* **Selección**
Carlos Ferreyra
Sin convocatoria, la multitud se fue incorporando a la protesta: el gobernador, de apellido Mendoza Pardo, había retirado parte del presupuesto para la Universidad Michoacana de San Nicolás de Hidalgo, cuna académica de Miguel Hidalgo y Costilla y de José María Morelos y Pavón.
Los dineros se derivaron a un proyecto para construir un teatro donde se presentarían funciones de ballet clásico. Lógico, el mandatario, al que se atribuían vicios closeteros (en aquel tiempo y en una sociedad más que machista, pecado mortal sin redención posible) tenía dos hijas que eran unos ángeles, hermosas y practicantes del arte de Terpsícore.
Insensible como suelen ser nuestros gobernantes, el ocupante del palio de Melchor Ocampo decidió, simultáneamente, decretar el aumento de los pasajes urbanos. Y negar a los estudiantes el descuento que reclamaban. Ya se sabe, el populacho que se friegue, pero los universitarios, clase privilegiada, deben de tener consideraciones aparte.
La ciudad de Morelia, por cierto, se acababa en unas cuantas cuadras, el transporte en camión de pasajeros de lado a lado, apenas llevaba diez, quince minutos.
El caso es que se despertó la furia de los habitantes de la capital situada en el Valle de Guayangareo, la ciudad de las canteras color de rosa (sueño de cierto gobernante del centro del país, por cierto) que casi sin sentirlo se concentraron en la Calle Real, bautizada como Avenida Madero y cruza de la entrada de México a la salida a Guadalajara. O al revés.
Alrededor de las siete de la tarde ya había visto cómo se estaban poniendo las cosas y valerosos que soy, me fui a casa. Tenía escasos diez años de vida y pensaba seguir aumentándolos. Mi hermano Alfonso, latoso e inquieto siempre, se quedó al chisme.
Nada, que minutos después llegó a enfrentar la furia de nuestra madre, Elena, que al momento de escuchar los estallidos y mientras zapateaba al mocoso rebelde, le decía que se regresara a tirar cohetes con sus amigos si tanto le divertía… unos zapatazos más, una batea colorida de Quiroga rota en el trasero de Alfonso y todos a dormir.

* **Registros guardados**
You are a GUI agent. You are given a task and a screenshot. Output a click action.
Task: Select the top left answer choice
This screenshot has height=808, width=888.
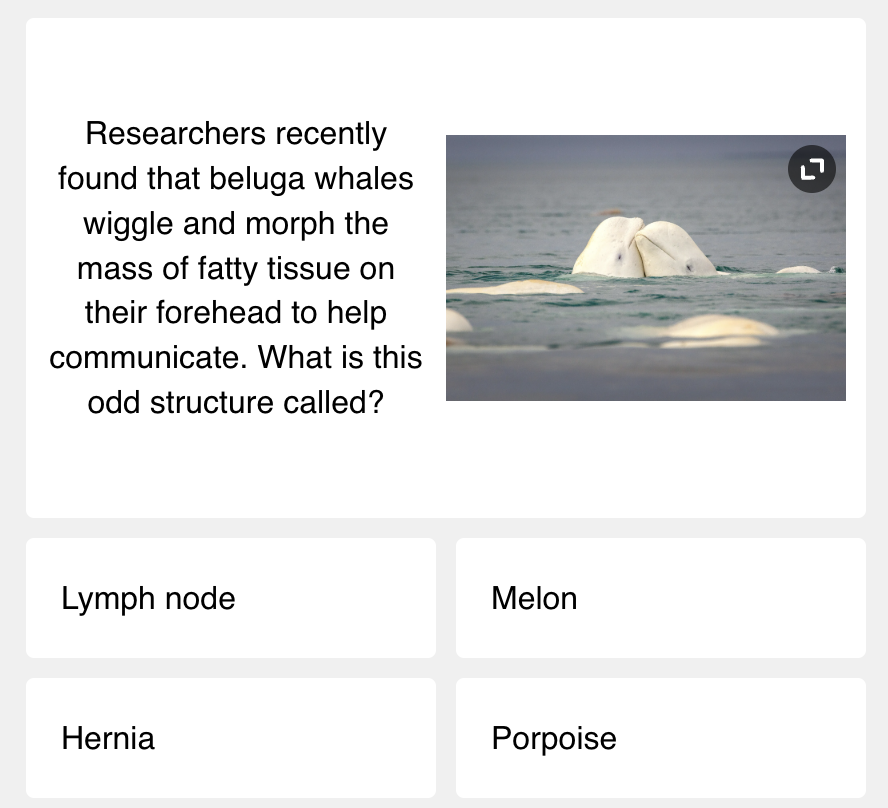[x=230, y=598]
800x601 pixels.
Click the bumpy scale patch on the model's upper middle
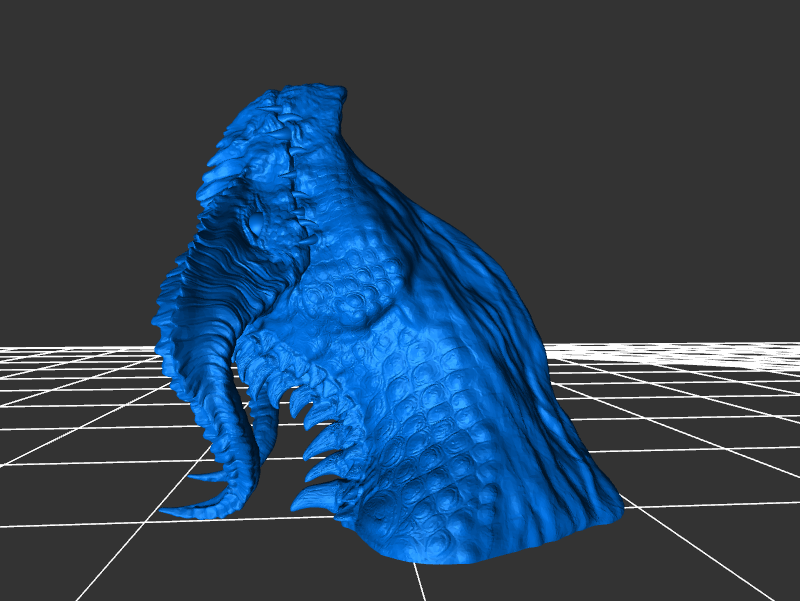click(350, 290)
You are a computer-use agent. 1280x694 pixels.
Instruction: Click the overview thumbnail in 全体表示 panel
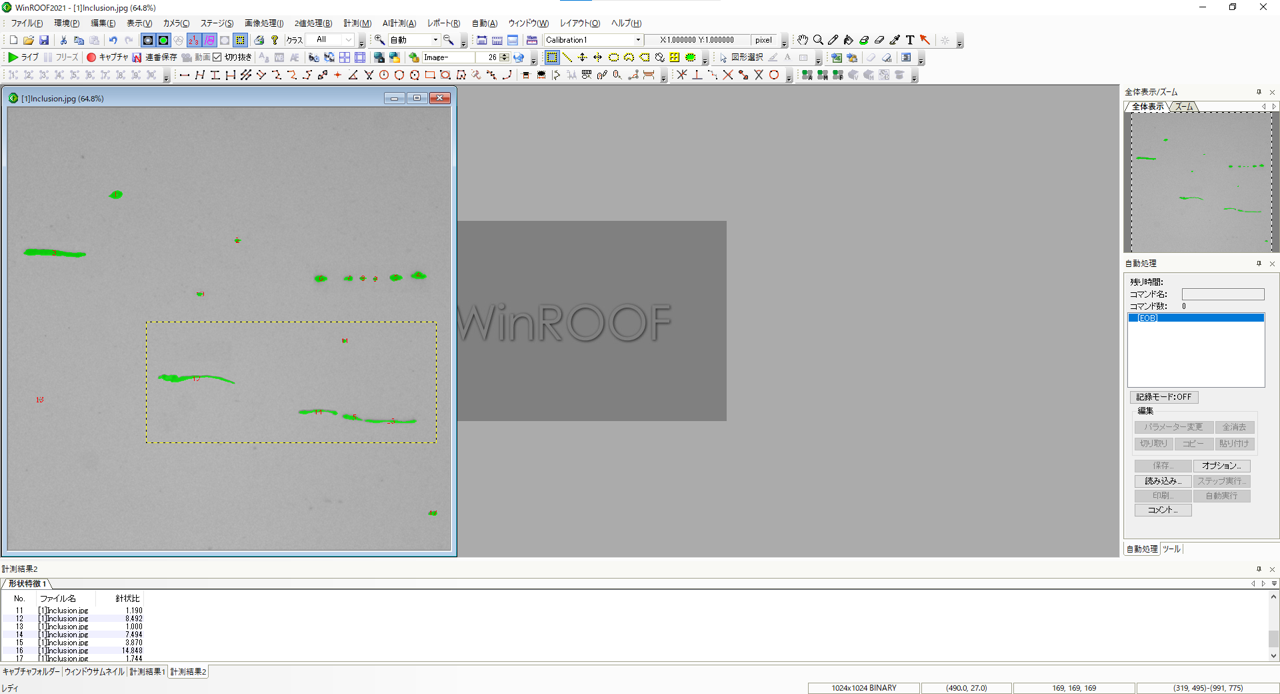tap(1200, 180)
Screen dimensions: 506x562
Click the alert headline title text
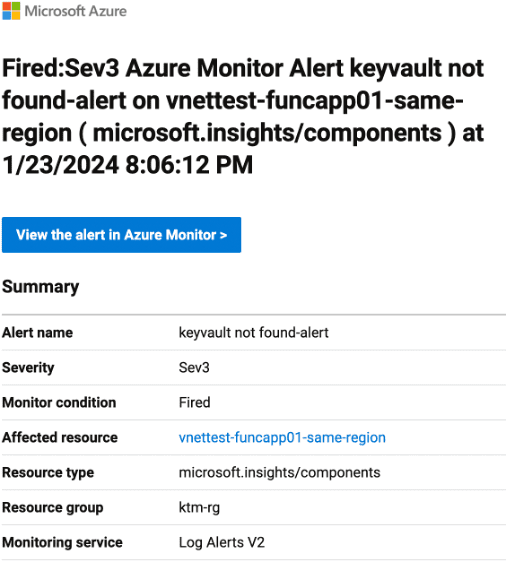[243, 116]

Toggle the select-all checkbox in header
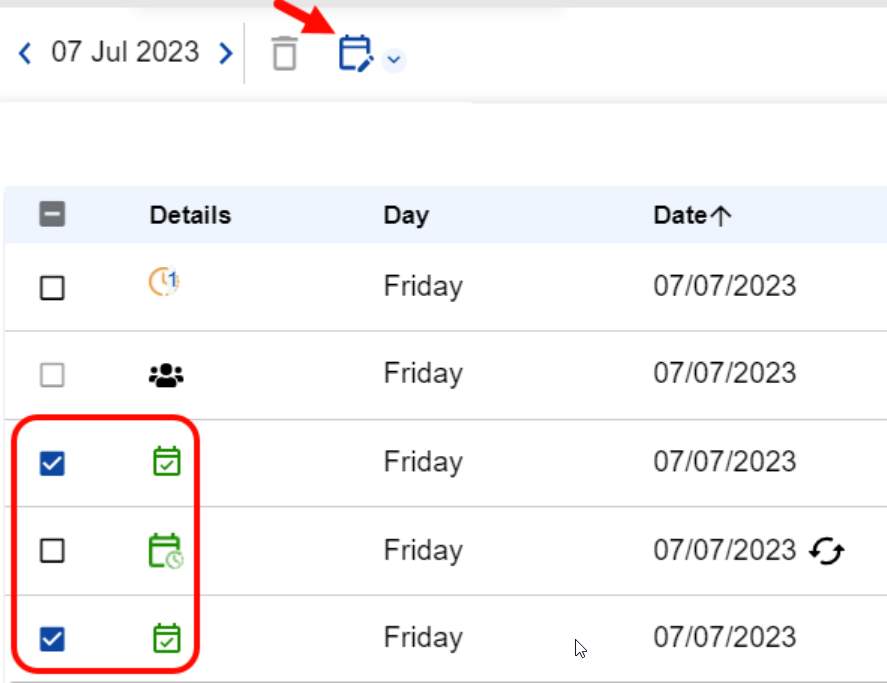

* **Consigna**
¿Puedes reproducir sin alterar una sola palabra el fragmento de la crónica sobre la protesta en Morelia que se abre con las palabras que contienen "La ciudad de Morelia, por" y se cierra con "diez, quince minutos."?

* **Respuesta**
La ciudad de Morelia, por cierto, se acababa en unas cuantas cuadras, el transporte en camión de pasajeros de lado a lado, apenas llevaba diez, quince minutos.